De alguna manera, La dignidad... sintetiza en uno todos aquellos documentales sociales que están circulando en los últimos tiempos, ya que varios de los tópicos que Solanas trata fueron vistos (y serán, en los próximos meses) en otros filmes.
Solanas consigue algo que no todos pueden. Acaso por ser una figura pública, por poner el cuerpo y la voz, por hacer acto de presencia como interlocutor de todos los personajes que dan voz a esta historia, su filme logra una profunda sensación de intimidad, de verdad. Aquí no se pintan ni se fuerzan emociones, no se ve la realidad con inocencia. En La dignidad... se reconoce el esfuerzo pero también se filtra una mirada crítica: la gente lucha, se hacen cosas, el país está mejorando, pero el camino por recorrer todavía es muy largo.
Así se conectan las historias de un motoquero baleado en el Obelisco el 20 de diciembre con la de un militante social que da de comer a cientos de niños en una barriada popular; así pasamos de la historia de Darío Santillán (el piquetero asesinado en el Puente Pueyrredón) a la de un grupo de mujeres que resiste, a fuerza de cantar el himno, el remate de terrenos con pagos atrasados; así se engancha el caso de la fábrica de cerámicas Zanón con un corte de ruta piquetero transformado en celebración popular.
En el medio, Solanas contextualiza la situación con comentarios acerca de los cambios políticos sucedidos en esos años (2002-2003, básicamente), con una mirada que no ahorra críticas duras al gobierno de Eduardo Duhalde y que se siente mejor representada por el de Néstor Kirchner, a quien sin embargo cuestiona en ciertos aspectos de su política económica. Otro dato particular del filme —uno que no siempre funciona, como sí lo hacía en Los hijos de Fierro— son las coplas con las que el realizador, mediante el uso de la voz en off, presenta a sus personajes.

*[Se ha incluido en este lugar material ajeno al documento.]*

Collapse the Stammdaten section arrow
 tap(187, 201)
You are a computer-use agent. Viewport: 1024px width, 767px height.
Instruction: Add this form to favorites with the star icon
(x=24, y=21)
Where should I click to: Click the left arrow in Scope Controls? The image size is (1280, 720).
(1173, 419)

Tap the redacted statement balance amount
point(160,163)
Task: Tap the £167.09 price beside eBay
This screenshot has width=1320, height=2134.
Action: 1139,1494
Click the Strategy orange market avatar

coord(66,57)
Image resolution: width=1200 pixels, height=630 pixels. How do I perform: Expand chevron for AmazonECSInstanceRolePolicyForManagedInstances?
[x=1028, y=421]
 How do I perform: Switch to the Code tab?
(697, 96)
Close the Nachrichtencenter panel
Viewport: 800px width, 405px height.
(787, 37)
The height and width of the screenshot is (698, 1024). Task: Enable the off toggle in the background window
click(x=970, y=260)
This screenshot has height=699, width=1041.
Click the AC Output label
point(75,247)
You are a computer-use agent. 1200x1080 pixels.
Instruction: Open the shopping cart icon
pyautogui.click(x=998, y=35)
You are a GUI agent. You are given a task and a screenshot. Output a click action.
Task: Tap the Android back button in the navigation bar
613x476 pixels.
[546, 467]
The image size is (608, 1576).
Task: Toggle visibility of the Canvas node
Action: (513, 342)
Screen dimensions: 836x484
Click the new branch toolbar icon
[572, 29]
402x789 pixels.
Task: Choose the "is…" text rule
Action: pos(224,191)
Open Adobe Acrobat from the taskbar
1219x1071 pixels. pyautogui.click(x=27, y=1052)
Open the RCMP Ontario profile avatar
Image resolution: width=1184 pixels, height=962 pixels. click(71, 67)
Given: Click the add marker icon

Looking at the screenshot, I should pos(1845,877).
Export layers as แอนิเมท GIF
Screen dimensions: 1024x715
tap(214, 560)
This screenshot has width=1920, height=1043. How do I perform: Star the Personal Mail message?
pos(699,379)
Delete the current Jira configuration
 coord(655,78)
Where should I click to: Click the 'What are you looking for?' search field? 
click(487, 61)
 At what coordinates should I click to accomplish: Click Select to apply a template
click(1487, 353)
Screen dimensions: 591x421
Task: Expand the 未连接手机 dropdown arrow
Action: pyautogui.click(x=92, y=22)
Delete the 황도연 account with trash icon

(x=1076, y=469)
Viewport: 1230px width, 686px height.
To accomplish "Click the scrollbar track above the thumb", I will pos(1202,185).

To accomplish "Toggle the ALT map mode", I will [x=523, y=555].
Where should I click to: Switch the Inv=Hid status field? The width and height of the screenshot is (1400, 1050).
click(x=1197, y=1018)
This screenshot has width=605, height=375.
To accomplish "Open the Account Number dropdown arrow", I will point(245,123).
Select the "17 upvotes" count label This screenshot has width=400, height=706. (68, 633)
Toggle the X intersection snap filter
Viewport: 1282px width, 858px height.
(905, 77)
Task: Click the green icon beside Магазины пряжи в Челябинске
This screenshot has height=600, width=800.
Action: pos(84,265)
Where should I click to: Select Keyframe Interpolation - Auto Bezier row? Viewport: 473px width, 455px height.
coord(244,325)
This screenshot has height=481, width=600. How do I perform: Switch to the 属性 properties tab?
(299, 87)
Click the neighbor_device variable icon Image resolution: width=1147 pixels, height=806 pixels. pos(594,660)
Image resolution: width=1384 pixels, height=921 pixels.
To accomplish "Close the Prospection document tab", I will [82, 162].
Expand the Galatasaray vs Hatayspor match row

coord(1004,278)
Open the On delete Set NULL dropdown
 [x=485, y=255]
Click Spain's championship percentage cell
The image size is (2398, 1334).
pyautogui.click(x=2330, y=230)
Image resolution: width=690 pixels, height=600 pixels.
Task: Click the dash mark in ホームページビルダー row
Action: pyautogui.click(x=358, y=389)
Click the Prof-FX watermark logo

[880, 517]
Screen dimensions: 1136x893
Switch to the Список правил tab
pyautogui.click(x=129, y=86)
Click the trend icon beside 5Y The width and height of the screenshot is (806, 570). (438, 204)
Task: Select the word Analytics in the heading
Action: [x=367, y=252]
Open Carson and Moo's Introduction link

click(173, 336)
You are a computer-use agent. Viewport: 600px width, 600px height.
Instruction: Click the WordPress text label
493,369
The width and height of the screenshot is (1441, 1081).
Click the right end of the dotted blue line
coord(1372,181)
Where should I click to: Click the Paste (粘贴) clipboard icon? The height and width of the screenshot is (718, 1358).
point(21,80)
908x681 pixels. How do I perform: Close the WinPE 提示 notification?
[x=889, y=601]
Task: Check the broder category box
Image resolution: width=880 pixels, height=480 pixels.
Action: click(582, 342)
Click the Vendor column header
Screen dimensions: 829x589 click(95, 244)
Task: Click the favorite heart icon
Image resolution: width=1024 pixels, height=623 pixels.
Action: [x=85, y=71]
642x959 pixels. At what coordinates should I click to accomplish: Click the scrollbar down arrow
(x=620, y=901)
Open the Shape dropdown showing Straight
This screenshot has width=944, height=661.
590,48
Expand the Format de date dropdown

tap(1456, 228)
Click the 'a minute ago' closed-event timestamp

Pero más allá de eso, la cámara de Solanas sigue sabiendo observar allí donde muchos no miran, no abandona la riqueza visual pe se a trabajar con una pequeña cámara de video digital y, especialmente, logra hacer un filme que hace justicia a su título, presentando personajes dignos, coherentes, luchadores, gente —nadies, ningunos, todos— que en sus pequeños ámbitos tratan de rearmar, pieza por pieza, los pedazos de este país fracturado. Prafraseando a Charly García, ésta no es una historia de doctores, es una de enfermeros.